An arbitrary standard to double park density in Lawrence won't serve the city well.

A new standard requiring at least small parks to be built within a quarter-mile of every Lawrence residence is one of those ideas that sounds good but just isn’t practical.

The current standard in Lawrence is to have a park within a half-mile of every residence, but a majority of the Lawrence City Commission decided Tuesday night that wasn’t good enough. Most people wouldn’t walk a half-mile to a park, they reasoned, so we need to build enough parks so people will only have to walk a quarter-mile to access one.

The new standard – which was approved against the recommendation of the Lawrence-Douglas County Planning Commission and the Lawrence Parks and Recreation Department – won’t apply to existing neighborhoods, but will be a requirement for all new development in the city.

More parks sounds like a wonderful idea, but an arbitrary quarter-mile limit isn’t the best strategy for the city.

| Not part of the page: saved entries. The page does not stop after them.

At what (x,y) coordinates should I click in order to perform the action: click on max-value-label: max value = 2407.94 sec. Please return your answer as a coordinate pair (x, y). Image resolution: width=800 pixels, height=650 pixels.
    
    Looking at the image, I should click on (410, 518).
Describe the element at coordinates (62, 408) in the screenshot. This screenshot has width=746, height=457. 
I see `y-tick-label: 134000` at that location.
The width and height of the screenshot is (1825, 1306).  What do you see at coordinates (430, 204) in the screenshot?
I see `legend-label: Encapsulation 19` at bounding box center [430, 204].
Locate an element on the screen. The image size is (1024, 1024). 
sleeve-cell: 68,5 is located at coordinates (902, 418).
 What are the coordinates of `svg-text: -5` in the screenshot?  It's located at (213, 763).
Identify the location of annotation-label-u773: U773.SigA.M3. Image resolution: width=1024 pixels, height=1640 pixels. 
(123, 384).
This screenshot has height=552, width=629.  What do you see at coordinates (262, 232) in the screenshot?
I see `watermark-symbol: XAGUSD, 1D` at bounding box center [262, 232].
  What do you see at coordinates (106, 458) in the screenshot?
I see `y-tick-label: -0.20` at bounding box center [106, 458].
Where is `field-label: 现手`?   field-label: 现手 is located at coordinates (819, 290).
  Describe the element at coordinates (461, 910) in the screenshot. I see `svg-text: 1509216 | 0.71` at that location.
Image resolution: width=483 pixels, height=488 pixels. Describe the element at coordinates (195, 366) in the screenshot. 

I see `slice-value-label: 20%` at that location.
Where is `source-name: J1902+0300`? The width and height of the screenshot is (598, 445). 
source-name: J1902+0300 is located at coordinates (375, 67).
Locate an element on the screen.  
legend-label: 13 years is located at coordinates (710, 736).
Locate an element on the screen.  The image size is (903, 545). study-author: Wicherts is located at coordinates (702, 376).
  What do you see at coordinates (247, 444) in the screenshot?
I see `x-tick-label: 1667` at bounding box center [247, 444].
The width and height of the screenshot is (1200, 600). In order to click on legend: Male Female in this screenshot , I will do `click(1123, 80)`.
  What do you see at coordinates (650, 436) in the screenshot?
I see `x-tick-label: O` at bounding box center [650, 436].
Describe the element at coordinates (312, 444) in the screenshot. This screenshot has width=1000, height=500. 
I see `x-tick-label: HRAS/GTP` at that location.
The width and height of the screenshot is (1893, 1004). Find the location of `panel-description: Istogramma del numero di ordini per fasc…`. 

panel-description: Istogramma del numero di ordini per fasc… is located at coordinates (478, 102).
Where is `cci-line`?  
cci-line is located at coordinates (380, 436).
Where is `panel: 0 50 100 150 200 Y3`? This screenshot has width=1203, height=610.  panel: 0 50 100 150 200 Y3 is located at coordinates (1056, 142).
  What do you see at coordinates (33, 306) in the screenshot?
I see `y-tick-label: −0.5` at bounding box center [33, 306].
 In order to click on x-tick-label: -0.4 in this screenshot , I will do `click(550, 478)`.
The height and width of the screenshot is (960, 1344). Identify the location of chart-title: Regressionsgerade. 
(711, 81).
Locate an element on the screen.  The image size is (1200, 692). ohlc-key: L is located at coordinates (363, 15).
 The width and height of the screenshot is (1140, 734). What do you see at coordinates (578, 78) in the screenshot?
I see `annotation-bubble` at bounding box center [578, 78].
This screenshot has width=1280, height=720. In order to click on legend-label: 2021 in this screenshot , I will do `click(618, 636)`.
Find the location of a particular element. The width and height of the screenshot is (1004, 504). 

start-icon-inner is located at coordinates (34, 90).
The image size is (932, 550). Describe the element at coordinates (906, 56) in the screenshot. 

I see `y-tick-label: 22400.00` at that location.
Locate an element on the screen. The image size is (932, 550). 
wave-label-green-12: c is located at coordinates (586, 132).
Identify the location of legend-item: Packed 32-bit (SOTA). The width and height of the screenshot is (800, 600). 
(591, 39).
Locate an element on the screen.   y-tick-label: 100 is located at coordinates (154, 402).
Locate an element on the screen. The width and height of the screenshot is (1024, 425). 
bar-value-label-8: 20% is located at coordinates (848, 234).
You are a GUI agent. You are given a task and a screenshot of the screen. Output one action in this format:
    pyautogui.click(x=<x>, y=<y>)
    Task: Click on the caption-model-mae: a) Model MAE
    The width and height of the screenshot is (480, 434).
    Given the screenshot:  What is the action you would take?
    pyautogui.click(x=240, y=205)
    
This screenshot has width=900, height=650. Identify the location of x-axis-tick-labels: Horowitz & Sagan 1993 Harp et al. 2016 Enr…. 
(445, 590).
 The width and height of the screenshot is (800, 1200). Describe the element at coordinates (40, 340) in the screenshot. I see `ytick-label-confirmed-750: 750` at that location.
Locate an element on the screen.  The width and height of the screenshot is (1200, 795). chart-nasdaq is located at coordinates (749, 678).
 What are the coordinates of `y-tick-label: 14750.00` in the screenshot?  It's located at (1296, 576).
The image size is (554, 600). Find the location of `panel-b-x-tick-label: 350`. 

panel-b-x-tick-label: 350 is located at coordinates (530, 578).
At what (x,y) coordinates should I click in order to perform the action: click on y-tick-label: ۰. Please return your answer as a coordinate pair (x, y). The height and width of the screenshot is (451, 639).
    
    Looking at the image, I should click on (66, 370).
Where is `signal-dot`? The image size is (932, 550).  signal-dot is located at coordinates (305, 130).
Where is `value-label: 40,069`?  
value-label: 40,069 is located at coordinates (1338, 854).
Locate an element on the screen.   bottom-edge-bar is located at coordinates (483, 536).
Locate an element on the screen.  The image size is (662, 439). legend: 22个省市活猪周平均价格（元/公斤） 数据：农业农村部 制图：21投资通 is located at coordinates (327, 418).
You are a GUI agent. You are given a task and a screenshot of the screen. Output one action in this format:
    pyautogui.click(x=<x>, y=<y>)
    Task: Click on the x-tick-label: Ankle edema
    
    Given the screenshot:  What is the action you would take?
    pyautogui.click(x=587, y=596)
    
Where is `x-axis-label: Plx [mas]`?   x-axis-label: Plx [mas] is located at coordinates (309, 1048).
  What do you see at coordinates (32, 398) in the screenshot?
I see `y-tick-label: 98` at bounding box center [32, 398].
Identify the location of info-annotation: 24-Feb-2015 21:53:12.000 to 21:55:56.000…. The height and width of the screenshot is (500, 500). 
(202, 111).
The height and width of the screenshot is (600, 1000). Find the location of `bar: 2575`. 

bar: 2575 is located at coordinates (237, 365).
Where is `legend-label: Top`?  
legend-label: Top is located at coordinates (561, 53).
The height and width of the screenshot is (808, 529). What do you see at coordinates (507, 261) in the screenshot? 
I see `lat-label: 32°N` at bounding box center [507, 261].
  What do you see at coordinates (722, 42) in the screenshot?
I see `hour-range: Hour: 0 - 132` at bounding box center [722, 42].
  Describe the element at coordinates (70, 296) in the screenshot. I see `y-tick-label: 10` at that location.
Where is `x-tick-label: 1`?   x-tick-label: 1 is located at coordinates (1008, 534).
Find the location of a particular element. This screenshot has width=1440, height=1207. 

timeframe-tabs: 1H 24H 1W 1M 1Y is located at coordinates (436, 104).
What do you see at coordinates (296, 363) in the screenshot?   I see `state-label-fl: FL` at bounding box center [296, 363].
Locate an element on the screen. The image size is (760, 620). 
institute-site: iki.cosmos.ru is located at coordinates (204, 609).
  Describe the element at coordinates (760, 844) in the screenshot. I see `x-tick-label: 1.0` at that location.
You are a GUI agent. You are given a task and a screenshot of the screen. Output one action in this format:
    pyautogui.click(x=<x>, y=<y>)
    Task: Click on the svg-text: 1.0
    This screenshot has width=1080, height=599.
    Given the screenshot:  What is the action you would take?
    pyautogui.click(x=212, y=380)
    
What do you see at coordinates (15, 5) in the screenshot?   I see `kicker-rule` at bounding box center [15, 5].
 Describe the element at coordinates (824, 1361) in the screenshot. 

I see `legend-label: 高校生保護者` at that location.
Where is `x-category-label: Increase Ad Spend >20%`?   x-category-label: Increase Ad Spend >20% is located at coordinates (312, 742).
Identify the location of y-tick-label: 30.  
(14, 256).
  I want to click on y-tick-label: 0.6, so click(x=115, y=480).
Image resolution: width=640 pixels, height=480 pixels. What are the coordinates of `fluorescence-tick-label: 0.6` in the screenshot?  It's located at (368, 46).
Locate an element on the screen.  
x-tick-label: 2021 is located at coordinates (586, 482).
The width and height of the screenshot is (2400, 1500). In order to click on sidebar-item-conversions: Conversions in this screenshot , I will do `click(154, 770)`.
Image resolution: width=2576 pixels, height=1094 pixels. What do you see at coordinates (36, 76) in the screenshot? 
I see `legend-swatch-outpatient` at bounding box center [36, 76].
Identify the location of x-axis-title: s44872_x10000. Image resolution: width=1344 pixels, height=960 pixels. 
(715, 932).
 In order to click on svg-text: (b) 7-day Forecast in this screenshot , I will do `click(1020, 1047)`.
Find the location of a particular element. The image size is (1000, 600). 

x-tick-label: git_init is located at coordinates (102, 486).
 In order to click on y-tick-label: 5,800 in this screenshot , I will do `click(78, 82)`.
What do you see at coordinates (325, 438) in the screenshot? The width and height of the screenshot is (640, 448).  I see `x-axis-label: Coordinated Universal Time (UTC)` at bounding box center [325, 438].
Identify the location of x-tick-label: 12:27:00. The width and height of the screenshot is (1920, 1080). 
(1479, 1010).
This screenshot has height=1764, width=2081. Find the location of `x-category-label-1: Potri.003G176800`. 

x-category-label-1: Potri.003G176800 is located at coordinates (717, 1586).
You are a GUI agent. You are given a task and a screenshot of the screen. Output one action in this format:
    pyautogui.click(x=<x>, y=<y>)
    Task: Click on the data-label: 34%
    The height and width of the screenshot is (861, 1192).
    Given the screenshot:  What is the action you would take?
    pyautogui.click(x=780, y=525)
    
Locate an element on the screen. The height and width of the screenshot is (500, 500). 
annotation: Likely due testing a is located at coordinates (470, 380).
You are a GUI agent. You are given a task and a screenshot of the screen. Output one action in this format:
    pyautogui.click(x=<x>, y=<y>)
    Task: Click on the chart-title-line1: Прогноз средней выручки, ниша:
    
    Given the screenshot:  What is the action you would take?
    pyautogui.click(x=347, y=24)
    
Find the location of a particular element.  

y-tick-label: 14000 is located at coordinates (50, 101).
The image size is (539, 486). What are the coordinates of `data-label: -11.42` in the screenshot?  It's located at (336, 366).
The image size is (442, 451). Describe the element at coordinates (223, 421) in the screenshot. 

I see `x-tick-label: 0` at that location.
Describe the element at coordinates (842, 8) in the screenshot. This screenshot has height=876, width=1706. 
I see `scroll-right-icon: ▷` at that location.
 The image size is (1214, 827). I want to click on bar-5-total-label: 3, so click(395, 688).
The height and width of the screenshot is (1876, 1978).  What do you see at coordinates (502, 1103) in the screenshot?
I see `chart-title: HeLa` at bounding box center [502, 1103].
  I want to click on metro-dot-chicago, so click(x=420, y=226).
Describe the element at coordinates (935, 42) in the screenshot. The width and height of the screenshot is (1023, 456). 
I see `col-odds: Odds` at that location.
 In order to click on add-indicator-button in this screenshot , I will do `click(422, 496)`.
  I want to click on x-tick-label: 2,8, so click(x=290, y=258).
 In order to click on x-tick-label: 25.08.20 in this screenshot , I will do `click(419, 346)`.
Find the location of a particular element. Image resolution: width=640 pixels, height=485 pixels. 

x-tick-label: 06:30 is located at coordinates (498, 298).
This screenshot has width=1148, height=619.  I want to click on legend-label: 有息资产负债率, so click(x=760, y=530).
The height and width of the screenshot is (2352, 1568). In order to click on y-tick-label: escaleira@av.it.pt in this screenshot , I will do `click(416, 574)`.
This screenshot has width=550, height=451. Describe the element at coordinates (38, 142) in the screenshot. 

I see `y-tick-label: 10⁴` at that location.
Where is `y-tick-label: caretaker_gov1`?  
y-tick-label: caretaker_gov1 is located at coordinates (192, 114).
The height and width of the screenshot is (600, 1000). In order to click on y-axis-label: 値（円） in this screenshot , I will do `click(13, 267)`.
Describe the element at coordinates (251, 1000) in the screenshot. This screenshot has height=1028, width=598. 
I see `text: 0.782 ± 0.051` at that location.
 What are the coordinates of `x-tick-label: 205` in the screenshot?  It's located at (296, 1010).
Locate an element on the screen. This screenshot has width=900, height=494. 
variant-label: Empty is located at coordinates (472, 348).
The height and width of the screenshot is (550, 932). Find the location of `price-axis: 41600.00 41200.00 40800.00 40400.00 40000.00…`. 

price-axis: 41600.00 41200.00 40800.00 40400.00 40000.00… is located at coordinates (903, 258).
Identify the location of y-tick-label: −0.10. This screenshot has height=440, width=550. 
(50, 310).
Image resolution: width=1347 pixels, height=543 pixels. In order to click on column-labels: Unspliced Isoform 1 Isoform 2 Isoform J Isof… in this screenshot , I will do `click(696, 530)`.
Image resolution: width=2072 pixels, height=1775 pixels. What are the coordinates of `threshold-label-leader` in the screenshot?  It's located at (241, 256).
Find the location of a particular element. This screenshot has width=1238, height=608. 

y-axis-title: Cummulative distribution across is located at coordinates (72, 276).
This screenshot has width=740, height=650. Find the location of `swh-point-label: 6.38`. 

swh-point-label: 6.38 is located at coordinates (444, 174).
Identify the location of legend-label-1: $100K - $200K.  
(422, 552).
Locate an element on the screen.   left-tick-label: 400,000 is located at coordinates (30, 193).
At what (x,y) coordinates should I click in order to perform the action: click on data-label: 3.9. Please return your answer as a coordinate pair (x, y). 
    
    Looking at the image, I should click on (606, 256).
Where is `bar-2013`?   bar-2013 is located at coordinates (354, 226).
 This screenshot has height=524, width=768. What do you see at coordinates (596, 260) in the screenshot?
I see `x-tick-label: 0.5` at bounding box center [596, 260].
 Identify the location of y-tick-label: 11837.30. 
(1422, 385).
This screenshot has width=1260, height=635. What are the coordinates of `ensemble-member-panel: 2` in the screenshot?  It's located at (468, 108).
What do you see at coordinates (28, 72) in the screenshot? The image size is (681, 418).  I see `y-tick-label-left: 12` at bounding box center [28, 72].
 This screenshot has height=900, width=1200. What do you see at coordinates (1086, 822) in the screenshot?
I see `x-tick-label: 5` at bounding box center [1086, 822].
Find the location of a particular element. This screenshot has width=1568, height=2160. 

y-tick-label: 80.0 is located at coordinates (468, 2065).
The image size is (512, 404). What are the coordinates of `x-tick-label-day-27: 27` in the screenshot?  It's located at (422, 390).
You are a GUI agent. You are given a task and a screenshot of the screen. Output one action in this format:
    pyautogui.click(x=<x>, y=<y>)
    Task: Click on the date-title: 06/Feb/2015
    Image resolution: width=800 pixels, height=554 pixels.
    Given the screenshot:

First, in surveys conducted for Parks and Rec, local residents give top priority not to new parks but to walking and biking trails that connect schools, parks and neighborhoods. Biking and walking apparently is as much a part of the recreation as whatever facilities are available at a park. Even walking at a relatively leisurely pace, it takes 10 or 15 minutes to get to a park that’s a half-mile away.

The cost of cutting that distance in half would divert money that is needed both to maintain existing Parks and Rec facilities and for other city needs.

Purchasing that much park land would not be an insignificant investment, but it seems likely that the commissioners who favor the quarter-mile standard will seek to require developers of new neighborhoods to donate land as part of their development plans. That would fit with the commissioners’ favorable attitude toward various “impact fees,” which may be imposed to help cover the costs of expanding streets, sewers, water lines and other city services to new developments.

Donation is one way to acquire the land, but it would be foolish to think developers will pay impact fees and donate park land without passing a large portion of those costs along to the people who are buying homes in the new area. That will increase housing costs and aggravate another problem that commissioners often decry: the lack of affordable housing in Lawrence.

Even if the land is donated, the Parks and Rec Department estimates that increasing the density of parks in Lawrence will add about $990,000 a year to the cost of operating and maintaining the city’s parks. Where will that money come from? Given the many infrastructure needs now facing the city – street rebuilding, a new sewer treatment plant and other projects – now doesn’t seem like the time to initiate a huge expansion in the parks maintenance budget.

Parks are great, but, like everything the city does, they come at a cost. At this time, city dollars will be better spent on maintaining existing parks and making reasonable expansions in the city’s park system. Parks within a half-mile, along with greenbelts and trails that connect parks, schools and neighborhoods, are a reasonable strategy that doesn’t need to be changed.